Most important is his very bad habit of arguing from ignorance, as when he claims that it is highly suspicious that if, as the Stratfordians claim, Shakespeare’s sonnets were published without the poet’s permission in 1609, the poet did not protest. Oxford, of course, could not protest because he had been dead for five years. But we don’t know that “the Stratford man” did not protest. The record is silent on the subject of his reaction to their publication. As, indeed, we should expect it to be. For in the days before there was such a thing as copyright, there was no formal means by which he could register a protest in any case. But, again and again, the fact that there is no evidence that something happened is taken to be evidence that it did not happen — an elementary logical error.

But the fault that Sobran shares with all his fellow anti-Stratfordians is that he never sufficiently makes the case that we must reject the obvious candidate for the authorship of Shakespeare’s plays, namely Shakespeare.
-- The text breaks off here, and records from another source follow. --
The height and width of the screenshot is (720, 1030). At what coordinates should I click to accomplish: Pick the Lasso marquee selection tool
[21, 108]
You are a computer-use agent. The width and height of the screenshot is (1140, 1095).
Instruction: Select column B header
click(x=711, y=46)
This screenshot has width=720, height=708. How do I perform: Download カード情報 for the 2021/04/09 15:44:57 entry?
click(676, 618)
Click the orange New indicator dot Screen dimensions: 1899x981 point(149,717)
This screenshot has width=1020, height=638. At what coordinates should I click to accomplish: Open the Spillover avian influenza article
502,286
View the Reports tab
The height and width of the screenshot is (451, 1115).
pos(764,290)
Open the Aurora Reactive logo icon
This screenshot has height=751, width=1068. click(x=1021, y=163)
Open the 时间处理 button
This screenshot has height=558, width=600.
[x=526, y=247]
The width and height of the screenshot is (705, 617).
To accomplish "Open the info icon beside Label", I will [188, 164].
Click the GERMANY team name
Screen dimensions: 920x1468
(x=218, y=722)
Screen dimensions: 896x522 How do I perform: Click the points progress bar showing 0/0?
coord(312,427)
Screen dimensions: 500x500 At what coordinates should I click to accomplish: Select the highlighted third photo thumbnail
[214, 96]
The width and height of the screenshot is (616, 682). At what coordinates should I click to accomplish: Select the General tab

We have no compelling evidence to set aside the universal identification of Shakespeare with Shakespeare that was unchallenged in his lifetime and for more than two centuries after his death. Sobran’s one attempt to insist that Mr. Shakspere of Stratford “simply could not have written” the sonnets is based on not one but two highly dubious assumptions — first that the sonnets must be autobiographical and second that our lack of evidence relating to Shakespeare’s life in London means that something like the experiences described in them did not happen to him.

We have no evidence that the Stratford man was uneducated (still less illiterate!), coarse-grained or dull witted that can be set against the evidence of the plays that he was none of these things, and without it there is simply no good reason to doubt his authorship. The principle of logic known as Occam’s Razor requires that “entities must not be multiplied unnecessarily,” and, as an American and a dreamer, I am sorry to have to say that the Earl of Oxford, like Marlowe, Bacon and all the other rival candidates for “Shakespeare’s” laurels, is very much an unnecessary entity.